*EXERCISE DIRECTIONS*:
Starting with the line that holds "600x612 pixels." and stopping after the line that holds "Given: Select the Split Core housing value", repeat the lines below word for word, without the pictures.

[Opening STORED DATA section]

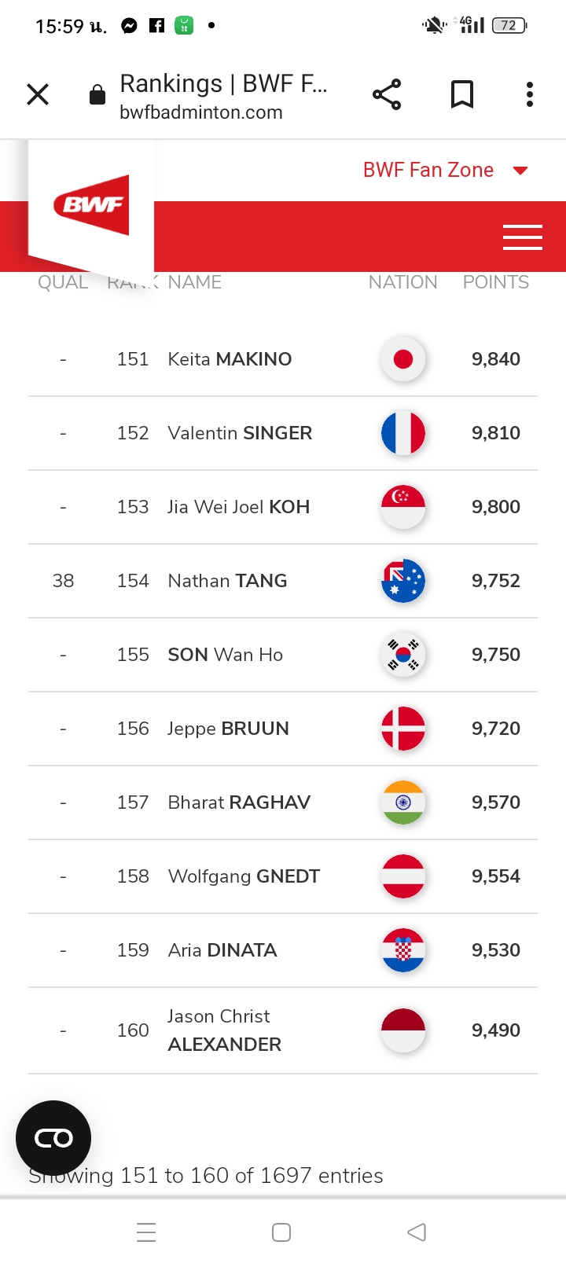
Task: Select the POINTS column header
Action: click(x=496, y=282)
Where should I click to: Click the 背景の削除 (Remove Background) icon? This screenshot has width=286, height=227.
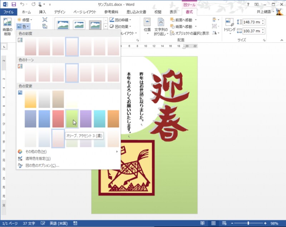pyautogui.click(x=8, y=24)
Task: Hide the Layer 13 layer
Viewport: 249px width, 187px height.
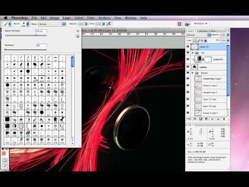Action: click(x=188, y=47)
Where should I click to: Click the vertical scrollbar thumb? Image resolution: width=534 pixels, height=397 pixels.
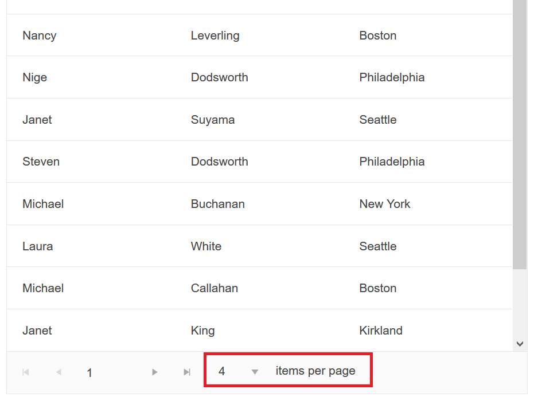[520, 135]

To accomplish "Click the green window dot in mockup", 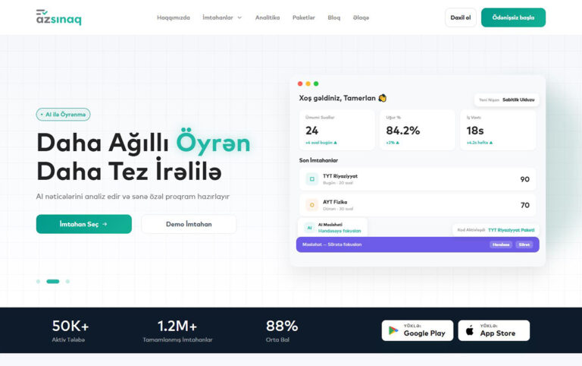I will click(316, 84).
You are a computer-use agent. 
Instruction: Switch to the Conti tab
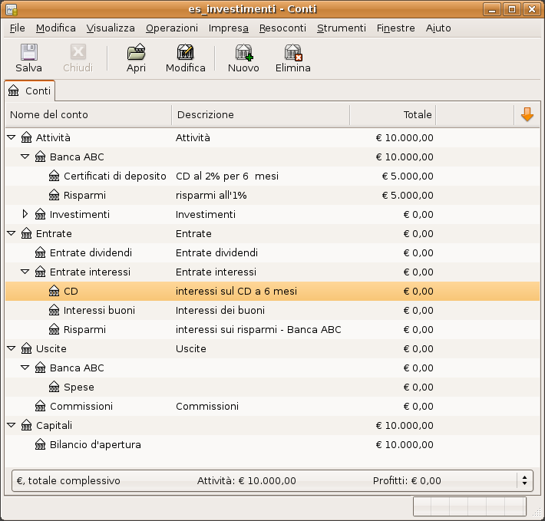(x=30, y=91)
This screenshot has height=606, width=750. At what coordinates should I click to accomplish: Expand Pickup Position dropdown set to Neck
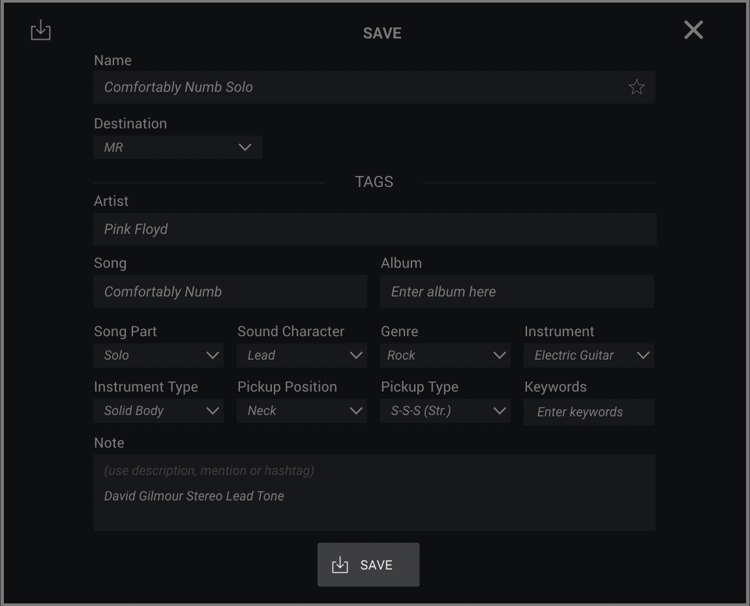click(302, 411)
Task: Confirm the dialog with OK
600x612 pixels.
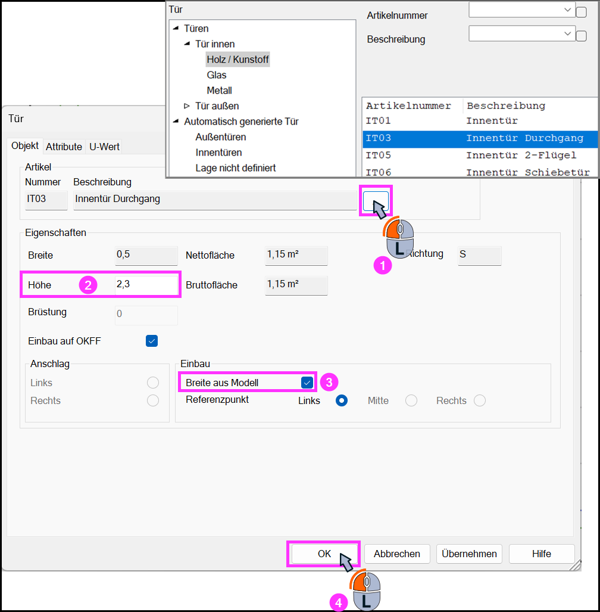Action: point(324,554)
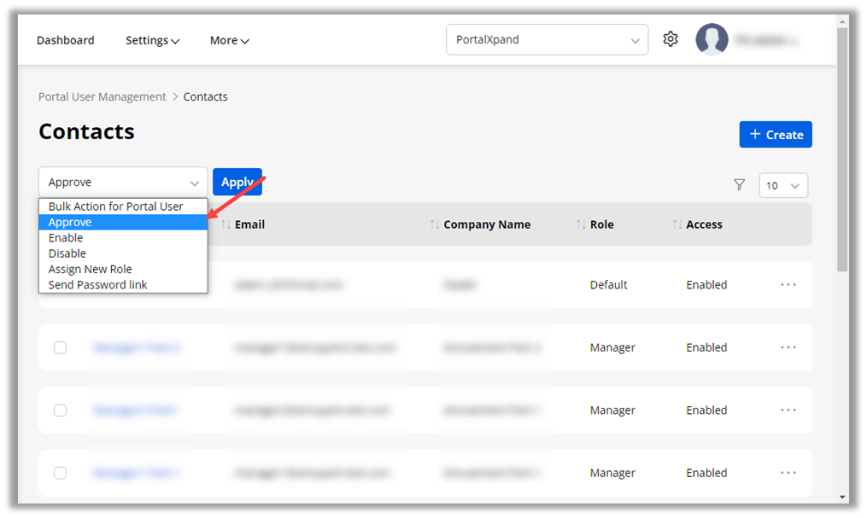
Task: Select Assign New Role option
Action: coord(91,269)
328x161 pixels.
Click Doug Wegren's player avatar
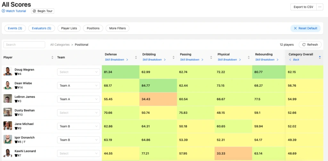pyautogui.click(x=8, y=72)
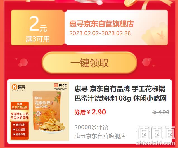Click the 值值值 watermark logo

click(x=156, y=133)
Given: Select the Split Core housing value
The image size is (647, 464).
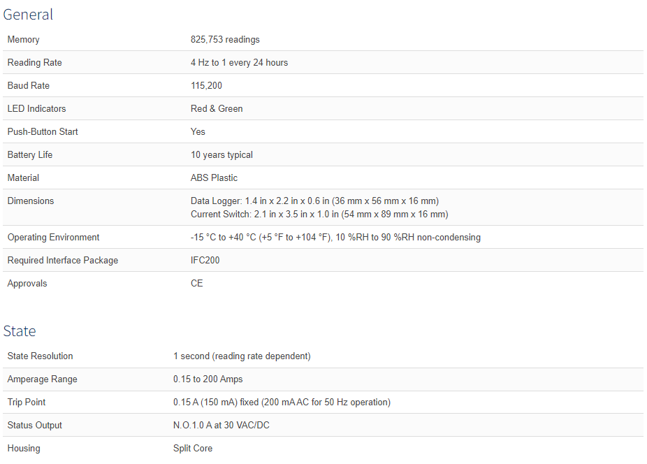Looking at the screenshot, I should click(193, 449).
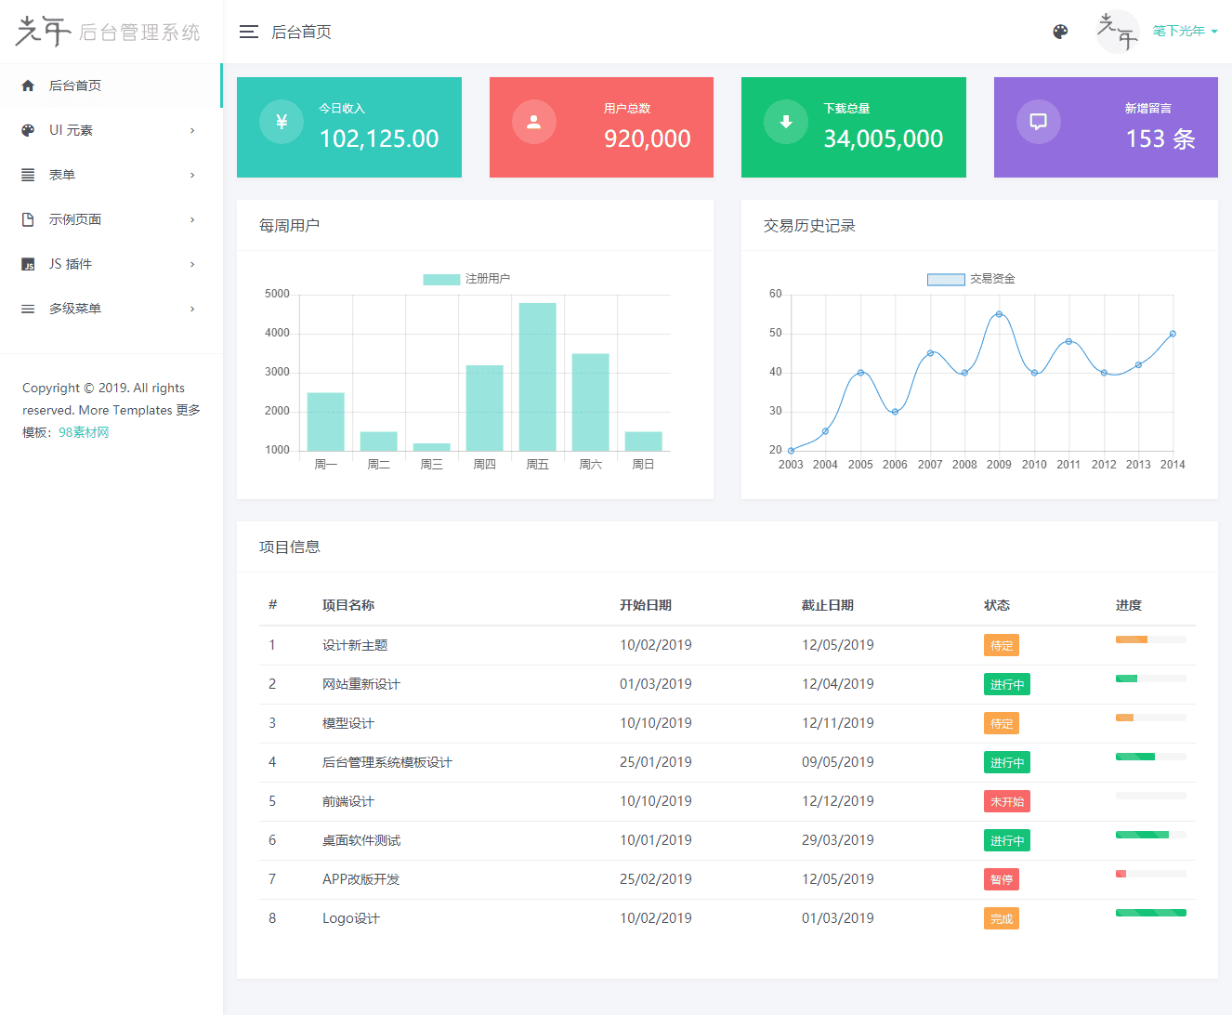Open the 网站重新设计 project link
The width and height of the screenshot is (1232, 1015).
[x=360, y=683]
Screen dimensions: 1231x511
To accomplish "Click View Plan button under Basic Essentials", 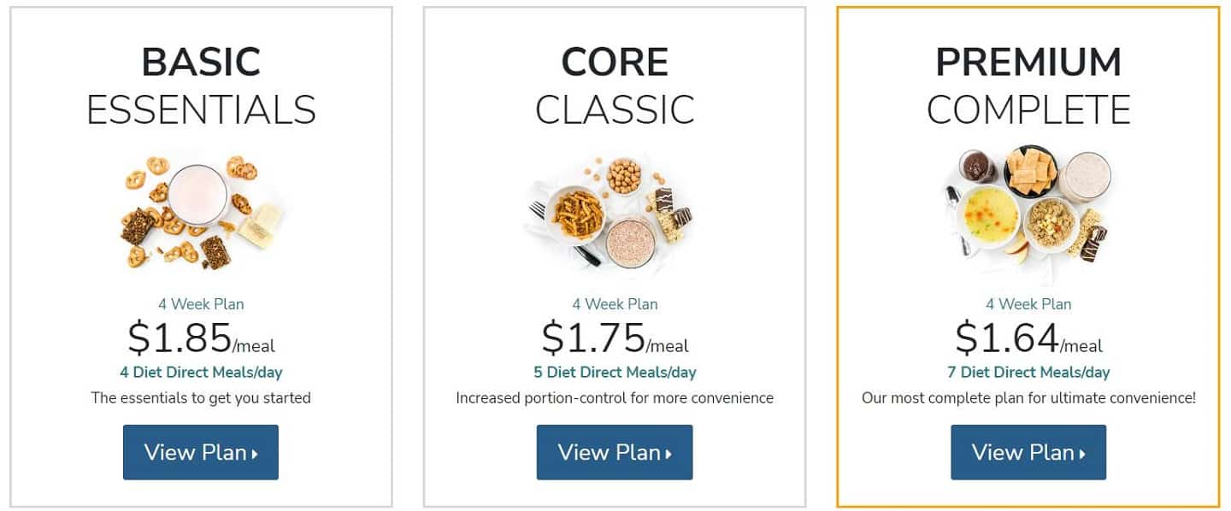I will point(201,452).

[Closing STORED DATA section]

*REPLY TO THE EXERCISE*:
600x612 pixels.
Action: point(324,554)
Task: Select Assign New Role option
Action: coord(91,269)
328x161 pixels.
Click Doug Wegren's player avatar
pyautogui.click(x=8, y=72)
Click the 值值值 watermark logo

click(x=156, y=133)
Given: Select the Split Core housing value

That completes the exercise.